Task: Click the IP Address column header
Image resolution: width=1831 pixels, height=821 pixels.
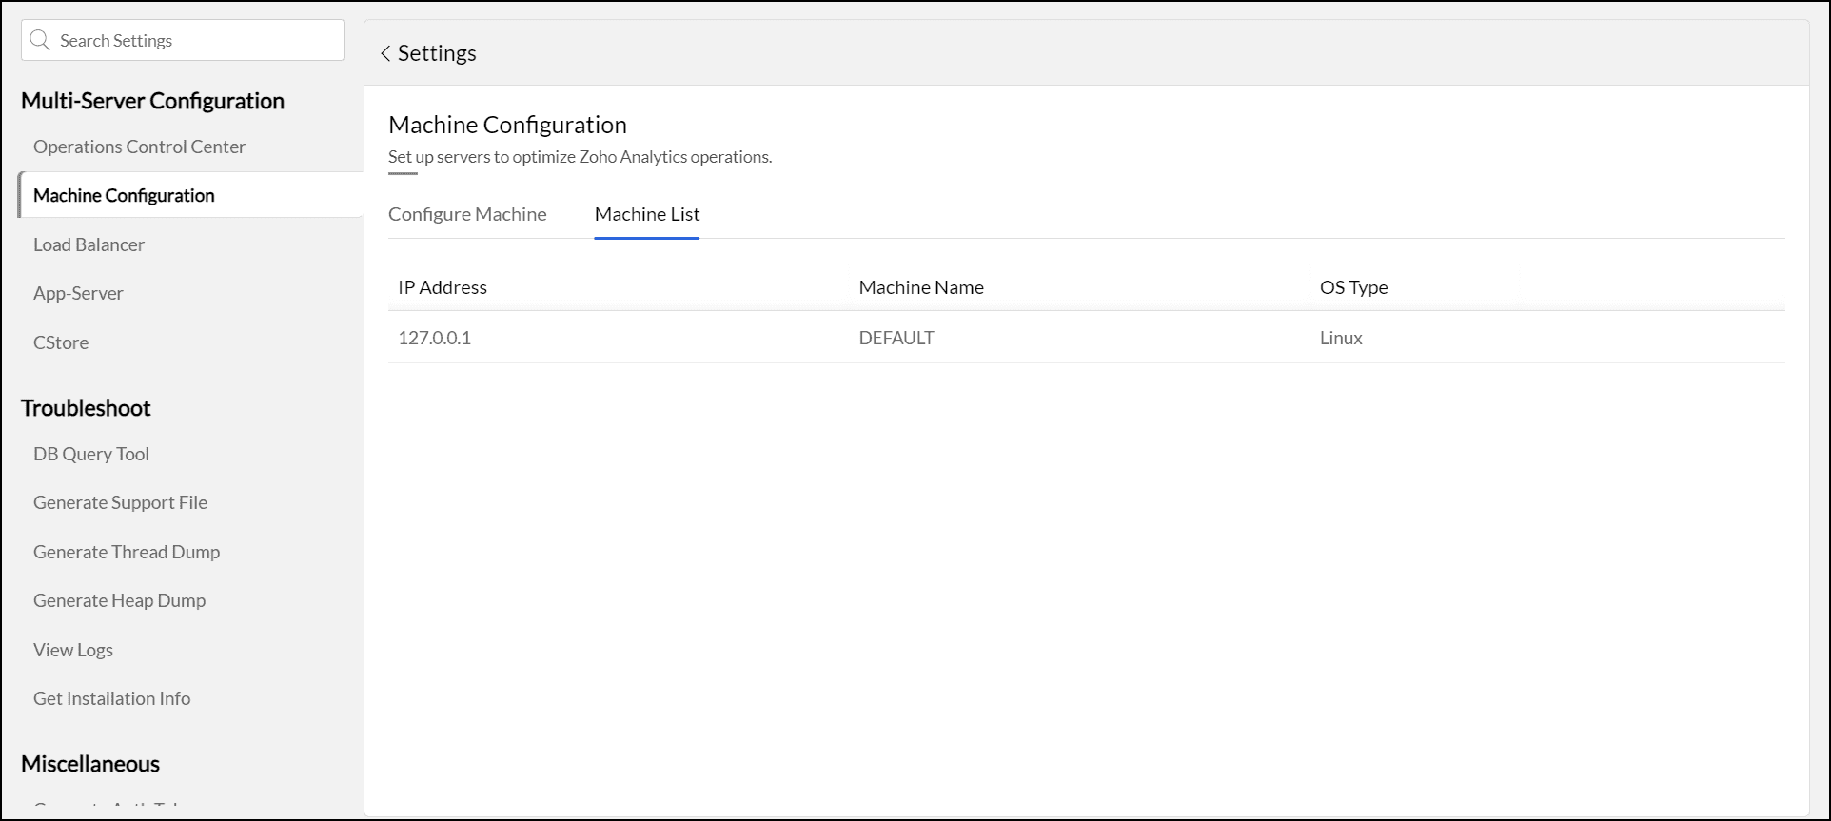Action: (443, 287)
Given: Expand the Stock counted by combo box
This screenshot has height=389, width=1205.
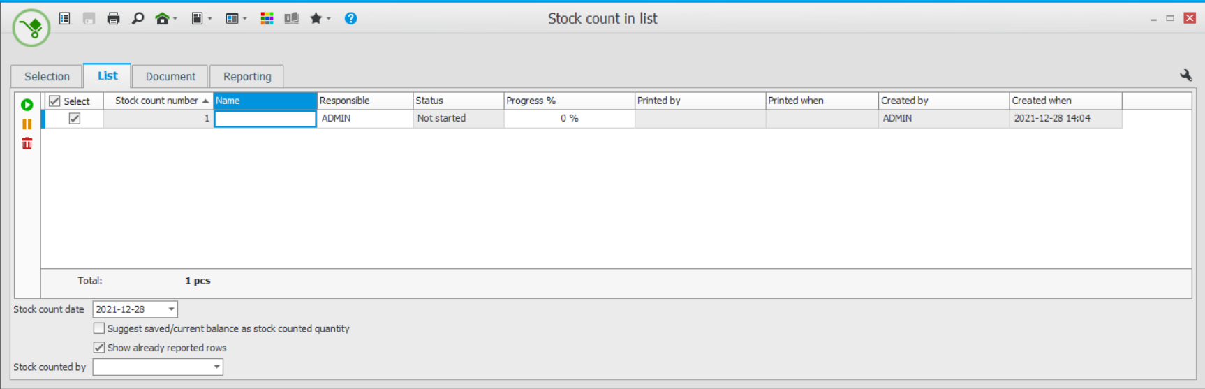Looking at the screenshot, I should (x=216, y=367).
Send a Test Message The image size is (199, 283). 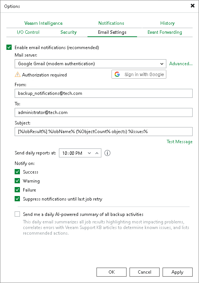pos(179,142)
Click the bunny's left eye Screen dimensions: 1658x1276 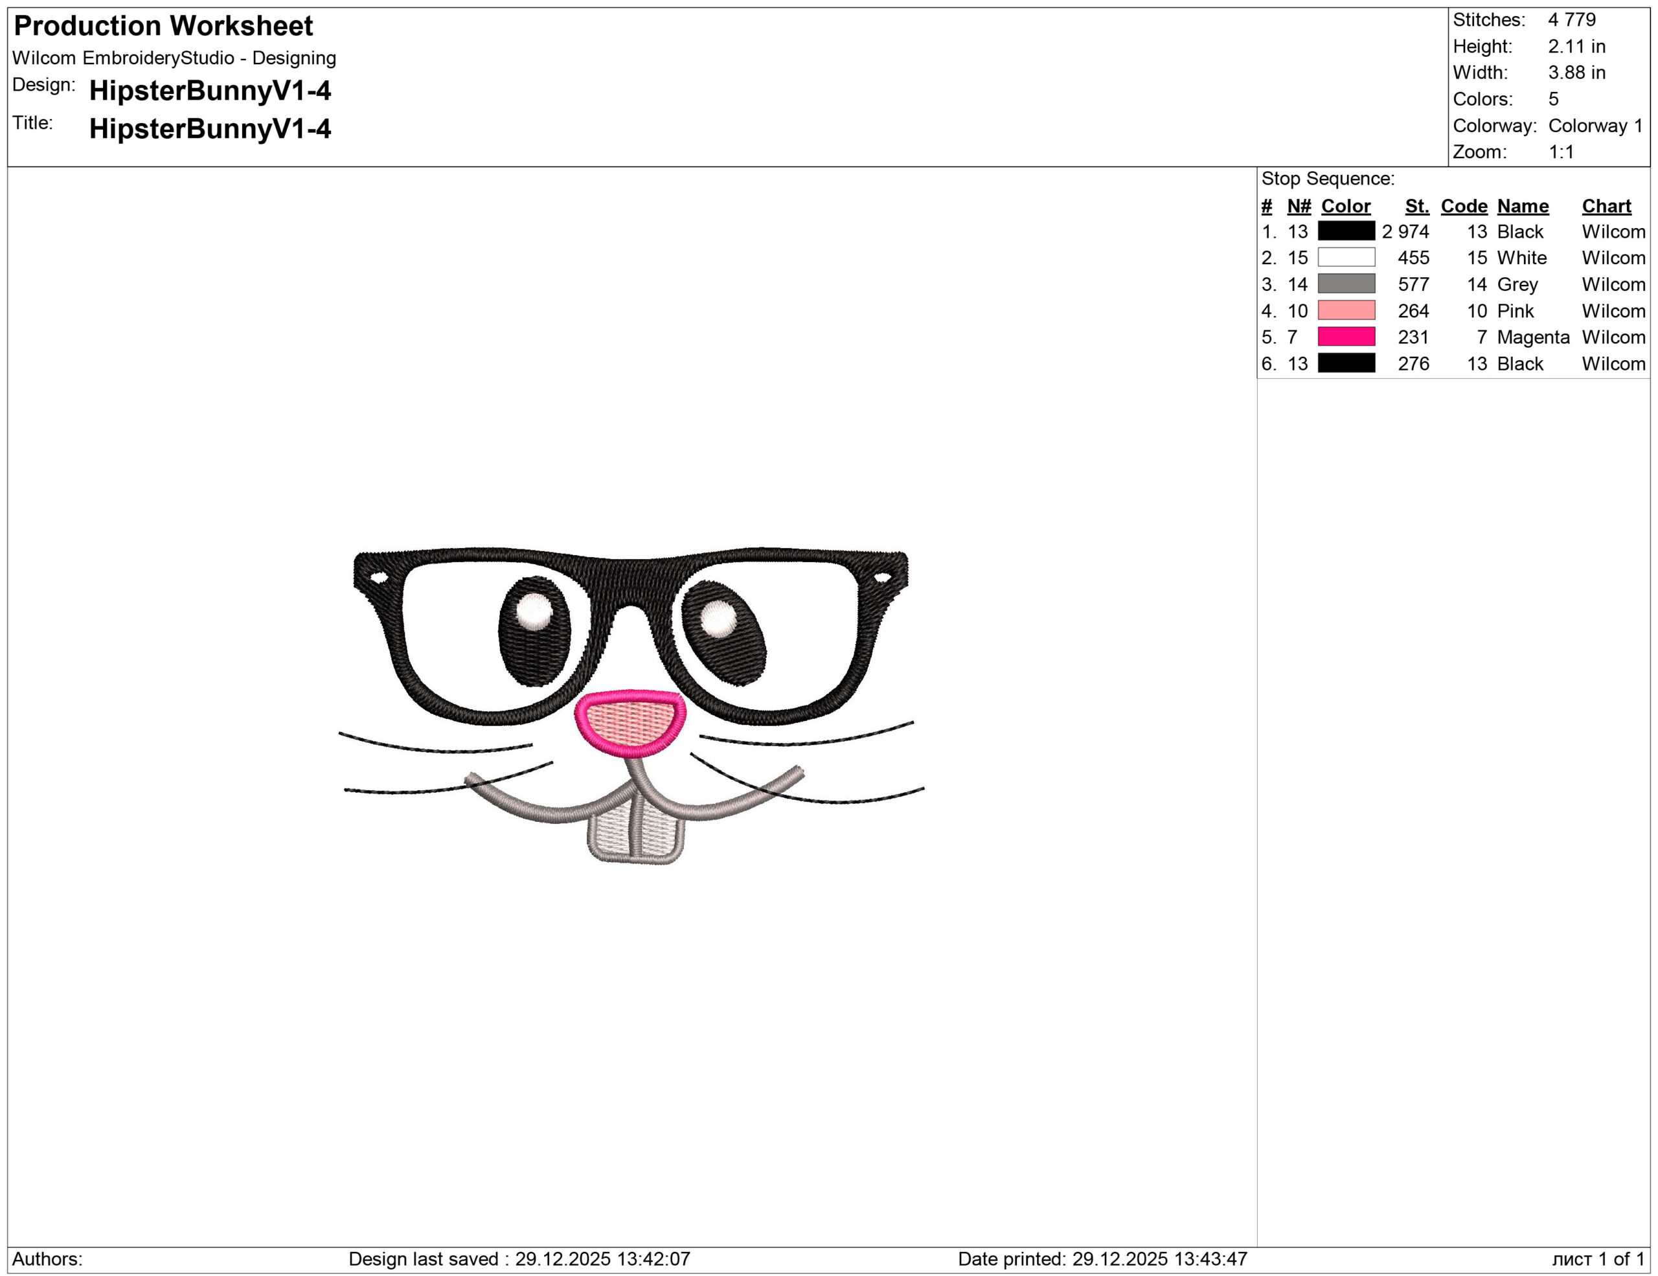[x=534, y=632]
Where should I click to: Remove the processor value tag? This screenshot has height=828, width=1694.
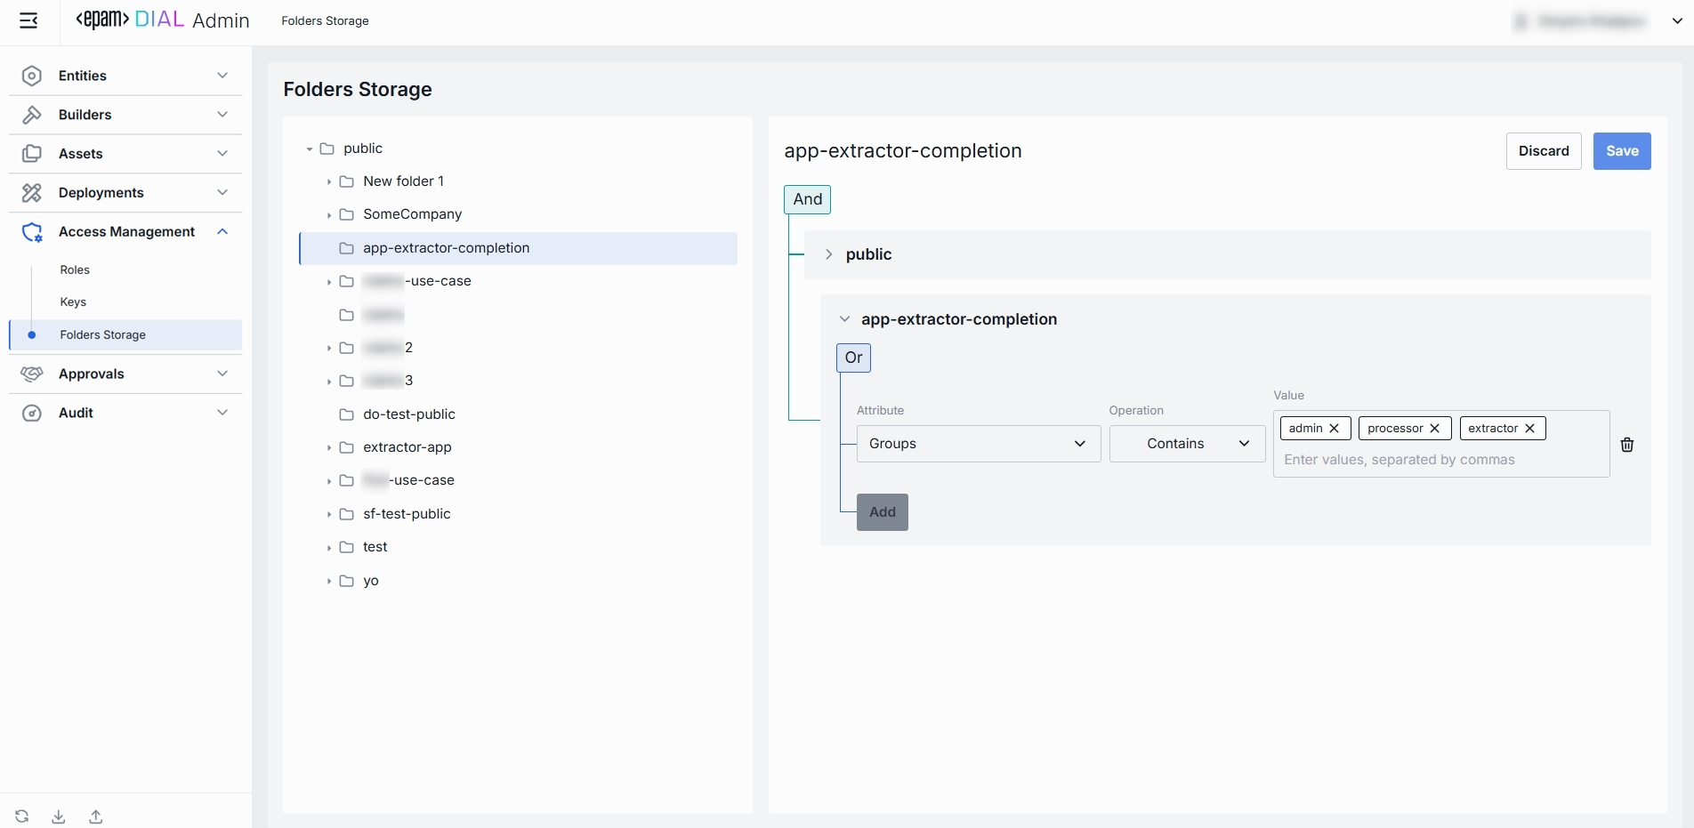(x=1434, y=429)
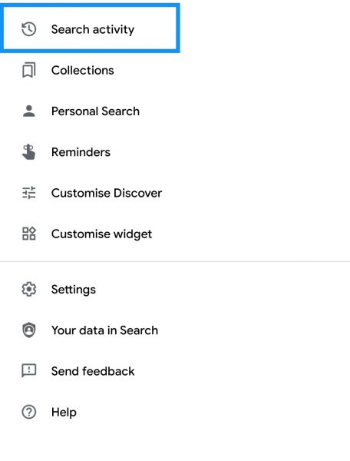Click the Send feedback speech-bubble icon

point(28,371)
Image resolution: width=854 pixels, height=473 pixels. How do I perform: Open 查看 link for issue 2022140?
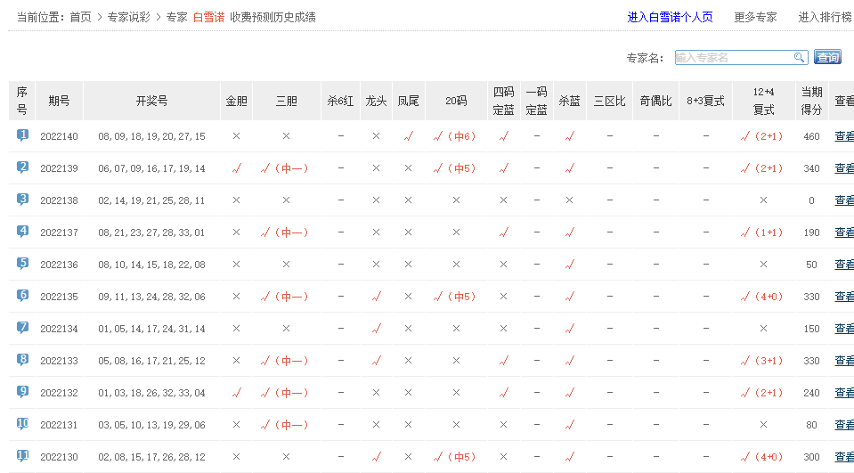(x=843, y=136)
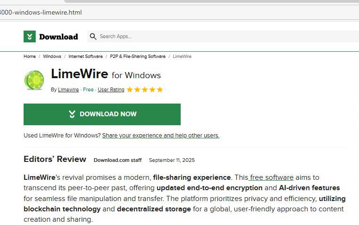359x225 pixels.
Task: Go to Internet Software breadcrumb
Action: [x=85, y=56]
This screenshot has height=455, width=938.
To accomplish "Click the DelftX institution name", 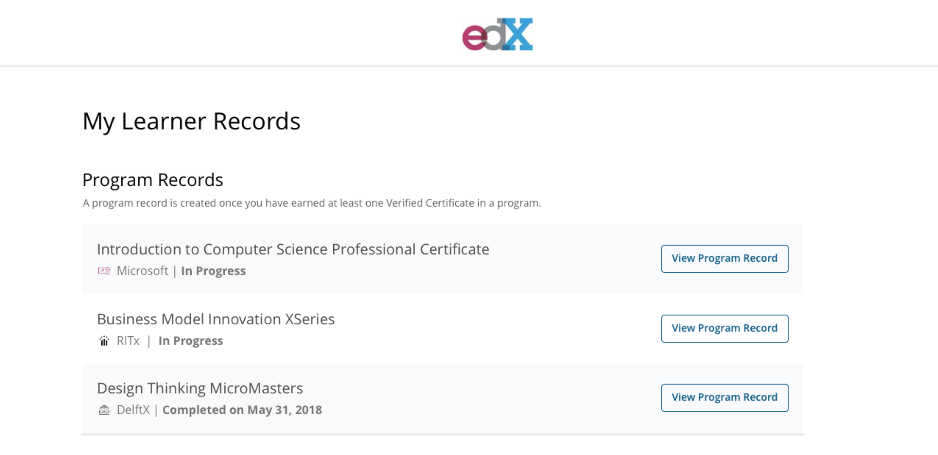I will [133, 410].
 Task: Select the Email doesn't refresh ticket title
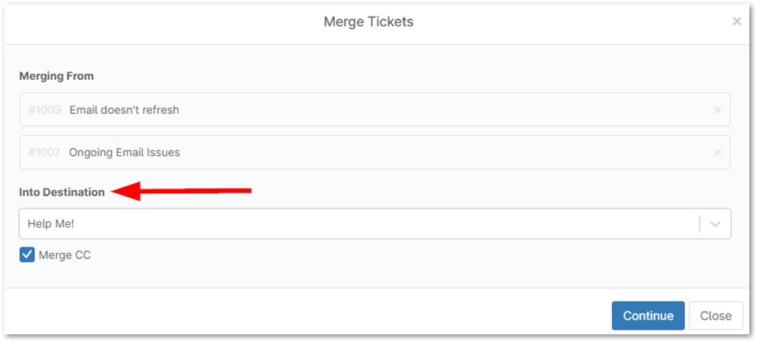pyautogui.click(x=124, y=110)
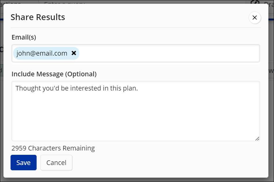Click the john@email.com chip label
This screenshot has width=274, height=182.
[42, 53]
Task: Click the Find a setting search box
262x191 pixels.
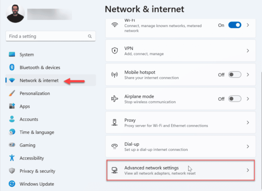Action: pos(50,36)
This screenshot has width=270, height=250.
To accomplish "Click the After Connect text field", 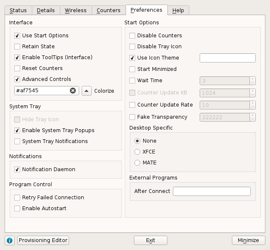I will tap(211, 191).
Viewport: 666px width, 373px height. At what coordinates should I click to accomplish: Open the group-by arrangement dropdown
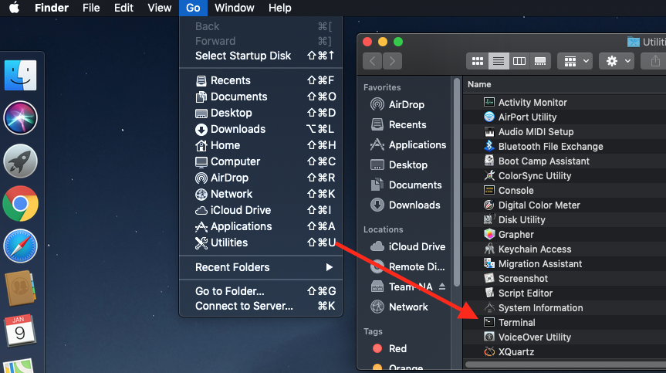click(x=576, y=61)
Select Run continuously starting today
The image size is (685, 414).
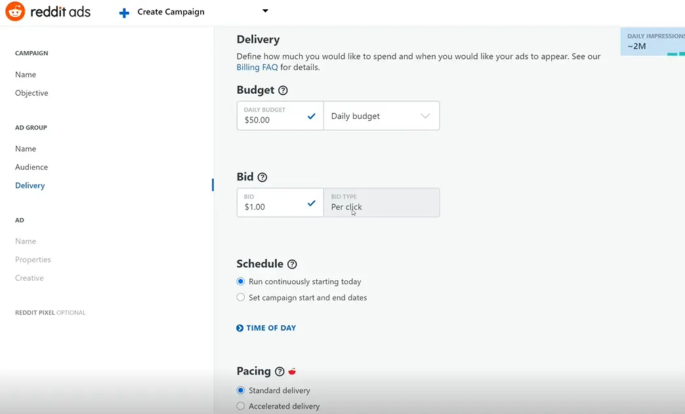point(240,281)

=== Requirements ===
List every line in the records above that contains the word "resolution".

=== Finished answer ===
Image resolution: width=1831 pixels, height=821 pixels.
Image resolution: width=854 pixels, height=473 pixels. How do I perform: Open 查看 link for issue 2022140?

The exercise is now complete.